O Capetinha do Espaço ou O Menino de Mercúrio
Ziraldo retrata a história de Irmin, o menino que vive em Mercúrio. De corpinho vermelho e mais parecendo um saci, ele é conhecido como o rei da confusão. Com seu jeito doce e suas travessuras, Irmin consegue encantar e conquistar todas as pessoas.

Os Meninos de Marte
Os marcianos e as marcianas adoram visitar o planeta Terra. Eles gostam de descansar nos gramados verdes enquanto olham as nuvens branquinhas do céu. Neste livro, é possível descobrir que os meninos de Marte são os únicos que conseguem ouvir as estrelas e que possuem a alma aberta ao entendimento das coisas e ao sentimento do mundo.
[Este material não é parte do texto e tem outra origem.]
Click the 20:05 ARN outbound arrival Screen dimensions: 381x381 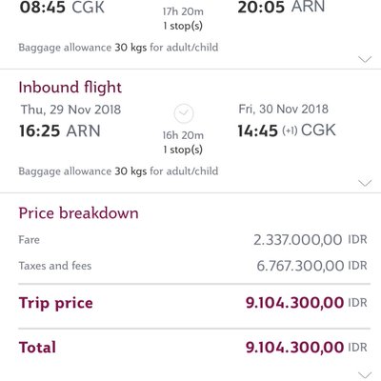281,7
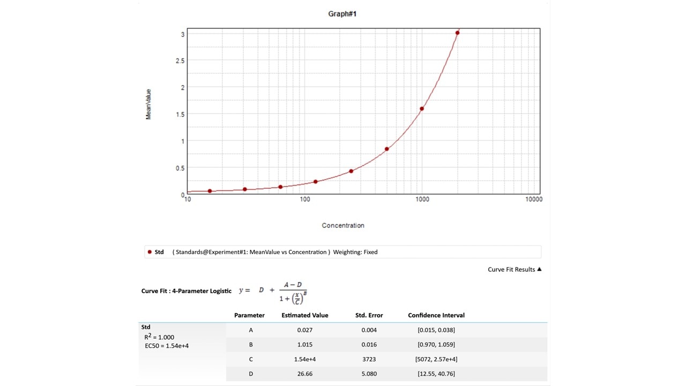The height and width of the screenshot is (386, 686).
Task: Select the parameter C row label
Action: tap(251, 359)
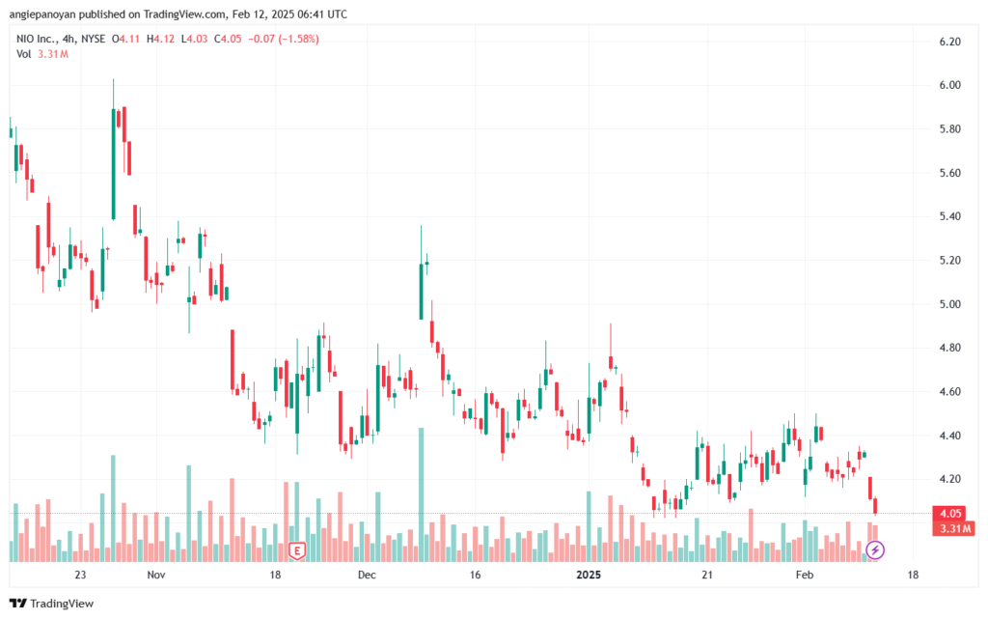Click the 2025 label on time axis
Viewport: 988px width, 619px height.
(588, 575)
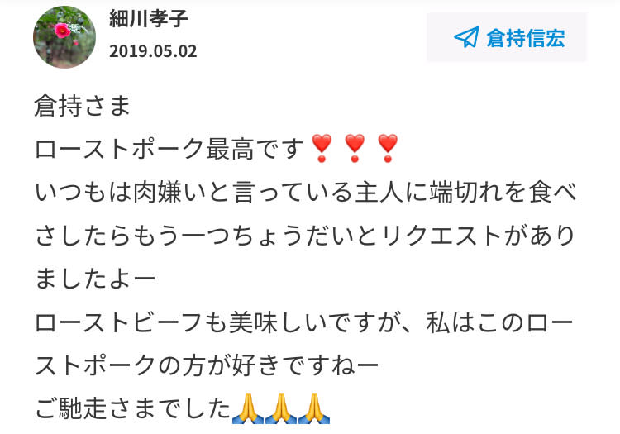The image size is (620, 434).
Task: Click the last red heart exclamation emoji
Action: (388, 148)
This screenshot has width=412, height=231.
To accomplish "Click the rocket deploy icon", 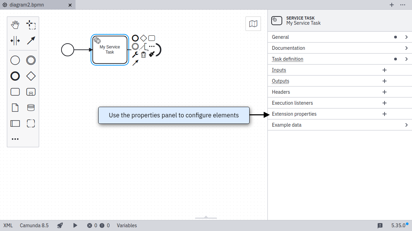I will pos(60,226).
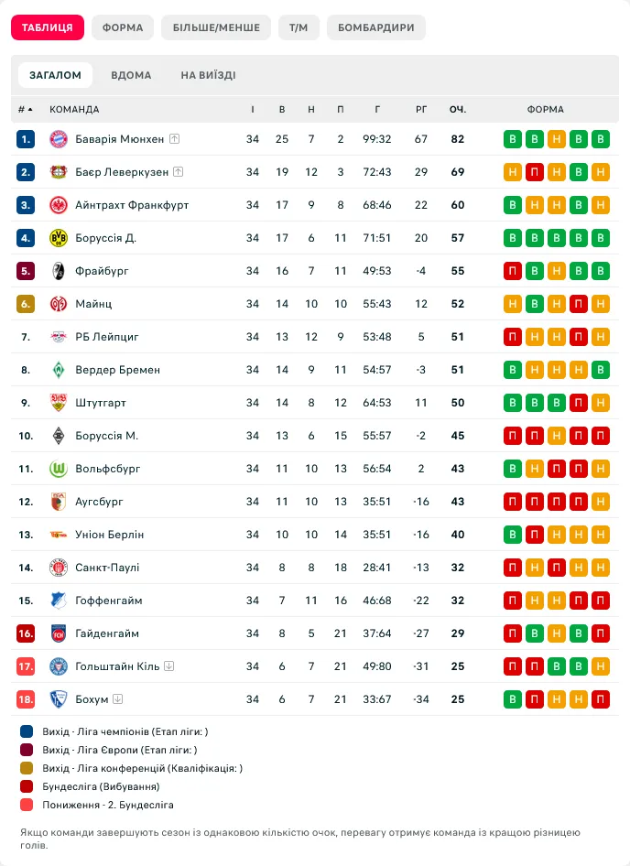Viewport: 630px width, 866px height.
Task: Open the Фрайбург team link
Action: pos(103,271)
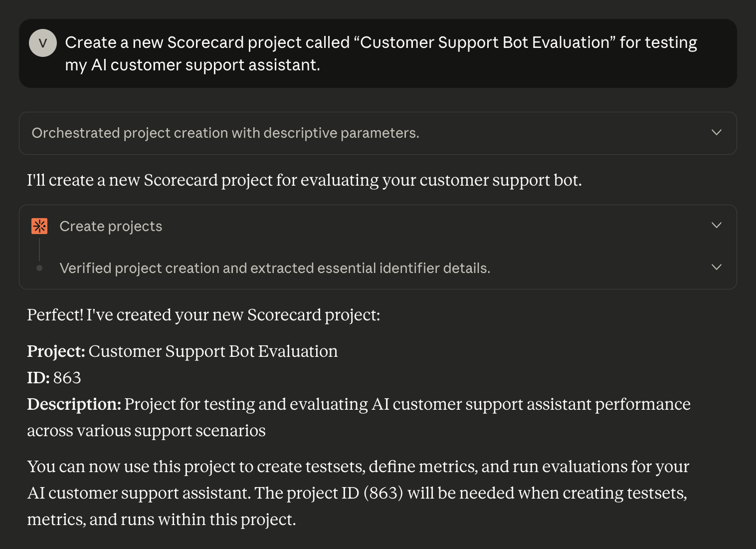Click the connector line under the Scorecard icon
Viewport: 756px width, 549px height.
39,249
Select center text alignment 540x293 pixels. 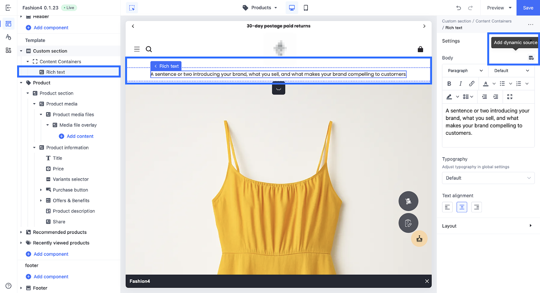coord(462,207)
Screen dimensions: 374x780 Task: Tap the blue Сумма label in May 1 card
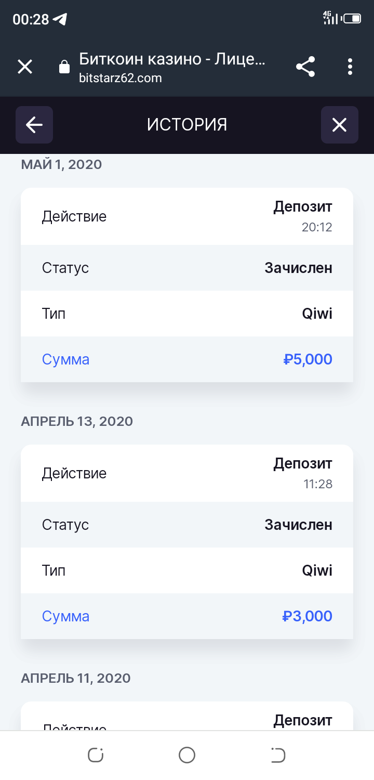pos(65,359)
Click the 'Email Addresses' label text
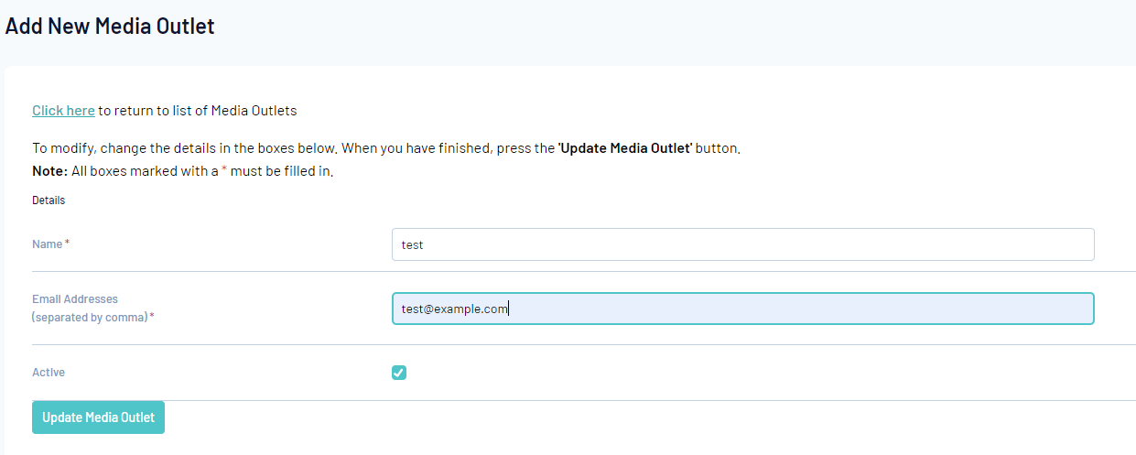This screenshot has height=455, width=1136. coord(75,299)
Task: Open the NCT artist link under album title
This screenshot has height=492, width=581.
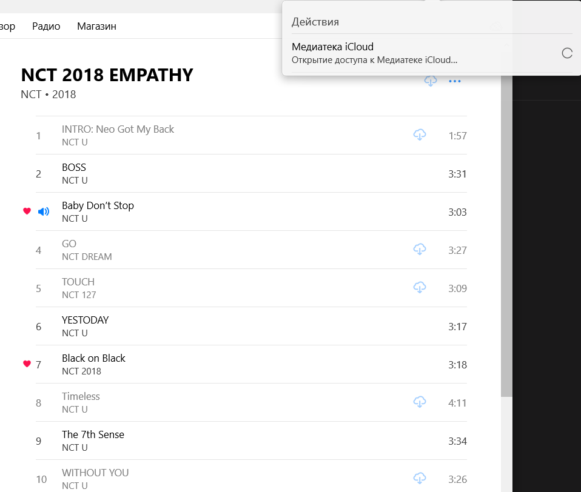Action: point(30,95)
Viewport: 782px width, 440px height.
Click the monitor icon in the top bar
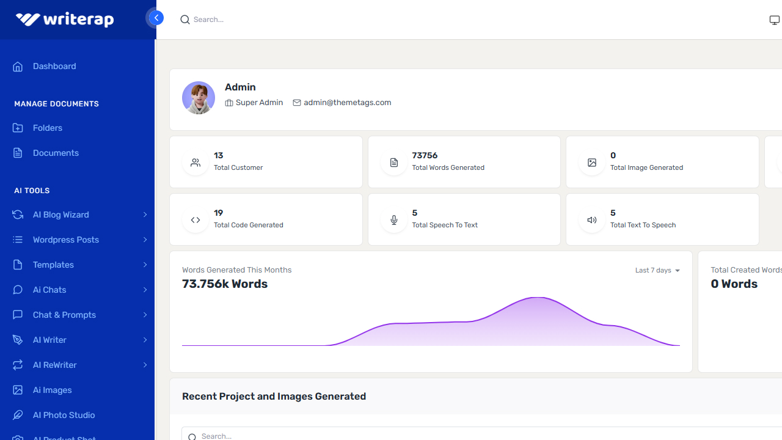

O Menino Que Veio de Vênus
Vevê é um dos velozes meninos de Vênus, um planeta que gira muito rápido em volta do Sol. Assim como os outros meninos desse planeta, Vevê tem uma missão: alvejar homens e mulheres com suas flechas, provocando o encontro de olhares, o acelerar do coração e a união das mãos e das almas pelo amor. Ziraldo, nessa recriação do mito do Cupido, nos reconta também a mais linda história de amor de todos os tempos: Romeu e Julieta, mas desta vez com um final feliz.

Nino, o Menino de Saturno
Nino adora deslizar pelo espaço e pelos anéis de Saturno com sua prancha de surfe. Mas certo dia, sem explicação alguma, os anéis amanhecem sem cor. O que pode ter acontecido? Nino então parte em busca de uma solução para esse mistério. Com magníficas ilustrações, Ziraldo apresenta aos pequenos leitores a riqueza da criação de grandes pintores, como Matisse, Picasso e Miró.